◆ ACTION ITEM
Your output should be the full listing, unchanged.

◆ PROVIDED RECORDS
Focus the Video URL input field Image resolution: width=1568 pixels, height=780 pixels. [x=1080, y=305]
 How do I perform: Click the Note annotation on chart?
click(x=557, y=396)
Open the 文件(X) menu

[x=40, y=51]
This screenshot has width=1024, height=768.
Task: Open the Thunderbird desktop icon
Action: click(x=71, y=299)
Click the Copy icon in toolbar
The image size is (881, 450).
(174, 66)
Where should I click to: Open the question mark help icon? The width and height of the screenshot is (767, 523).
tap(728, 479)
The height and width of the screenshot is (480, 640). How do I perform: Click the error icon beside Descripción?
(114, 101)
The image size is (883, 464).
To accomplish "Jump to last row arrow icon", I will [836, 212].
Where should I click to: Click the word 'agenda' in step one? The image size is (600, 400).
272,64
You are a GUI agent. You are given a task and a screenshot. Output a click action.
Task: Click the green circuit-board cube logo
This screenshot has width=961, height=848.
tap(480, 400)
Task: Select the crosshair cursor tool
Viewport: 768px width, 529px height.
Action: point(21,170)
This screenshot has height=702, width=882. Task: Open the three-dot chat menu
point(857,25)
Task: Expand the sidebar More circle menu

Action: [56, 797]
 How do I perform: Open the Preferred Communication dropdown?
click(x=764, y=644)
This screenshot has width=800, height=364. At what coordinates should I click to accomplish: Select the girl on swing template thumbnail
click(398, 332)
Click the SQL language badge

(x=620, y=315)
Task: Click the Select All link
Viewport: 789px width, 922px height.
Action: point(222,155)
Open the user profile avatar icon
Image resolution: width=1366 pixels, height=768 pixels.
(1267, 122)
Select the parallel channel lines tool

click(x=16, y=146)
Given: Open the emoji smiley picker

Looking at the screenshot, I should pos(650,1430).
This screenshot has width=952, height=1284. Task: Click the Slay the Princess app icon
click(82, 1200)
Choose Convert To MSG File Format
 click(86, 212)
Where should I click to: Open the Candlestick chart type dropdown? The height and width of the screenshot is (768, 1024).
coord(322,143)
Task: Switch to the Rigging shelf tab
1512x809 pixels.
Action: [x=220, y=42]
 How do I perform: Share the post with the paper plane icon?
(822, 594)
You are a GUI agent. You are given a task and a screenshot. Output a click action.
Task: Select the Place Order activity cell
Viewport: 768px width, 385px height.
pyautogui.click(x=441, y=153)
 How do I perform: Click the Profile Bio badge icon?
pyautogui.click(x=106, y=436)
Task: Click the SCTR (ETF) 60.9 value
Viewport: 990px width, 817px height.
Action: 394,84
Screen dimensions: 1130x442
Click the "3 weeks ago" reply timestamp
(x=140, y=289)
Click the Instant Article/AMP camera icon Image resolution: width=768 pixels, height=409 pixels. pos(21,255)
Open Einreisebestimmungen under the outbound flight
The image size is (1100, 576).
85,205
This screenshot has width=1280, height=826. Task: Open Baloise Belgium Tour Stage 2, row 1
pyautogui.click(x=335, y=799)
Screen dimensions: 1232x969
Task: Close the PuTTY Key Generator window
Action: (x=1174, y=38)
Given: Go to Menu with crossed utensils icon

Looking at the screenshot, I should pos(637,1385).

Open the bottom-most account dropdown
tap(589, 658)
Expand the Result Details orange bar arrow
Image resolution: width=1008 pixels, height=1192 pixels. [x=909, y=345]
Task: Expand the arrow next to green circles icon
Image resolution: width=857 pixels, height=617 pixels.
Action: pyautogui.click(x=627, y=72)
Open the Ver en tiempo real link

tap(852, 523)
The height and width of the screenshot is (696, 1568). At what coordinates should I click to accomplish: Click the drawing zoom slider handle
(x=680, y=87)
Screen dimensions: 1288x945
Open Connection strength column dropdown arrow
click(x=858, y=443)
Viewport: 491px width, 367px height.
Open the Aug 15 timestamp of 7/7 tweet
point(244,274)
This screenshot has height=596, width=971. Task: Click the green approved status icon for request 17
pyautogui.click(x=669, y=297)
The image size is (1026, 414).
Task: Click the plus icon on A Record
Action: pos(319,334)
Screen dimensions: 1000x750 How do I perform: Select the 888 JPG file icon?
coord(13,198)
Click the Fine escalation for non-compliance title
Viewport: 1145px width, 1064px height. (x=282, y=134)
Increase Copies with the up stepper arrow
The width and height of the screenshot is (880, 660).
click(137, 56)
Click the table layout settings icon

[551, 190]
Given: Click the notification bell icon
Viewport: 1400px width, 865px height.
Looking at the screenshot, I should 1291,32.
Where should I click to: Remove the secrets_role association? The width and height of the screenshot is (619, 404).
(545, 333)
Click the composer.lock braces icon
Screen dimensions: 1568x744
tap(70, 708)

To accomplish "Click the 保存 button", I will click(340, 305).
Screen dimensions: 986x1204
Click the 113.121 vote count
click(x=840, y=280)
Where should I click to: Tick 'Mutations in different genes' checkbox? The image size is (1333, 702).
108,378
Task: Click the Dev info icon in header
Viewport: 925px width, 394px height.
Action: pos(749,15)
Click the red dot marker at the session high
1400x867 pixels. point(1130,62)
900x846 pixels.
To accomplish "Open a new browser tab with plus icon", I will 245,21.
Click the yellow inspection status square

◆ TASK ANSWER
Focus the Video URL input field Image resolution: width=1568 pixels, height=780 pixels. [x=1080, y=305]
 How do I perform: Click the Note annotation on chart?
click(x=557, y=396)
Open the 文件(X) menu

[x=40, y=51]
This screenshot has width=1024, height=768.
Task: Open the Thunderbird desktop icon
Action: click(x=71, y=299)
Click the Copy icon in toolbar
The image size is (881, 450).
(174, 66)
Where should I click to: Open the question mark help icon? The width and height of the screenshot is (767, 523).
tap(728, 479)
The height and width of the screenshot is (480, 640). How do I perform: Click the error icon beside Descripción?
(114, 101)
The image size is (883, 464).
To accomplish "Jump to last row arrow icon", I will [836, 212].
Where should I click to: Click the word 'agenda' in step one? The image size is (600, 400).
272,64
You are a GUI agent. You are given a task and a screenshot. Output a click action.
Task: Click the green circuit-board cube logo
This screenshot has width=961, height=848.
tap(480, 400)
Task: Select the crosshair cursor tool
Viewport: 768px width, 529px height.
Action: point(21,170)
This screenshot has height=702, width=882. Task: Open the three-dot chat menu
point(857,25)
Task: Expand the sidebar More circle menu

Action: [56, 797]
 How do I perform: Open the Preferred Communication dropdown?
click(x=764, y=644)
This screenshot has width=800, height=364. At what coordinates should I click to accomplish: Select the girl on swing template thumbnail
click(398, 332)
Click the SQL language badge

(x=620, y=315)
Task: Click the Select All link
Viewport: 789px width, 922px height.
Action: point(222,155)
Open the user profile avatar icon
Image resolution: width=1366 pixels, height=768 pixels.
(1267, 122)
Select the parallel channel lines tool

click(x=16, y=146)
Given: Open the emoji smiley picker

Looking at the screenshot, I should pos(650,1430).
This screenshot has width=952, height=1284. Task: Click the Slay the Princess app icon
click(82, 1200)
Choose Convert To MSG File Format
 click(86, 212)
Where should I click to: Open the Candlestick chart type dropdown? The height and width of the screenshot is (768, 1024).
coord(322,143)
Task: Switch to the Rigging shelf tab
1512x809 pixels.
Action: [x=220, y=42]
 How do I perform: Share the post with the paper plane icon?
(822, 594)
You are a GUI agent. You are given a task and a screenshot. Output a click action.
Task: Select the Place Order activity cell
Viewport: 768px width, 385px height.
pyautogui.click(x=441, y=153)
 How do I perform: Click the Profile Bio badge icon?
pyautogui.click(x=106, y=436)
Task: Click the SCTR (ETF) 60.9 value
Viewport: 990px width, 817px height.
Action: 394,84
Screen dimensions: 1130x442
Click the "3 weeks ago" reply timestamp
(x=140, y=289)
Click the Instant Article/AMP camera icon Image resolution: width=768 pixels, height=409 pixels. pos(21,255)
Open Einreisebestimmungen under the outbound flight
The image size is (1100, 576).
85,205
This screenshot has width=1280, height=826. Task: Open Baloise Belgium Tour Stage 2, row 1
pyautogui.click(x=335, y=799)
Screen dimensions: 1232x969
Task: Close the PuTTY Key Generator window
Action: (x=1174, y=38)
Given: Go to Menu with crossed utensils icon

Looking at the screenshot, I should pos(637,1385).

Open the bottom-most account dropdown
tap(589, 658)
Expand the Result Details orange bar arrow
Image resolution: width=1008 pixels, height=1192 pixels. [x=909, y=345]
Task: Expand the arrow next to green circles icon
Image resolution: width=857 pixels, height=617 pixels.
Action: pyautogui.click(x=627, y=72)
Open the Ver en tiempo real link

tap(852, 523)
The height and width of the screenshot is (696, 1568). At what coordinates should I click to accomplish: Click the drawing zoom slider handle
(x=680, y=87)
Screen dimensions: 1288x945
Open Connection strength column dropdown arrow
click(x=858, y=443)
Viewport: 491px width, 367px height.
Open the Aug 15 timestamp of 7/7 tweet
point(244,274)
This screenshot has height=596, width=971. Task: Click the green approved status icon for request 17
pyautogui.click(x=669, y=297)
The image size is (1026, 414).
Task: Click the plus icon on A Record
Action: pos(319,334)
Screen dimensions: 1000x750 How do I perform: Select the 888 JPG file icon?
coord(13,198)
Click the Fine escalation for non-compliance title
Viewport: 1145px width, 1064px height. (x=282, y=134)
Increase Copies with the up stepper arrow
The width and height of the screenshot is (880, 660).
click(137, 56)
Click the table layout settings icon

[551, 190]
Given: Click the notification bell icon
Viewport: 1400px width, 865px height.
Looking at the screenshot, I should 1291,32.
Where should I click to: Remove the secrets_role association? The width and height of the screenshot is (619, 404).
(545, 333)
Click the composer.lock braces icon
Screen dimensions: 1568x744
tap(70, 708)

To accomplish "Click the 保存 button", I will click(340, 305).
Screen dimensions: 986x1204
Click the 113.121 vote count
click(x=840, y=280)
Where should I click to: Tick 'Mutations in different genes' checkbox? The image size is (1333, 702).
108,378
Task: Click the Dev info icon in header
Viewport: 925px width, 394px height.
Action: pos(749,15)
Click the red dot marker at the session high
1400x867 pixels. point(1130,62)
900x846 pixels.
To accomplish "Open a new browser tab with plus icon", I will 245,21.
Click the yellow inspection status square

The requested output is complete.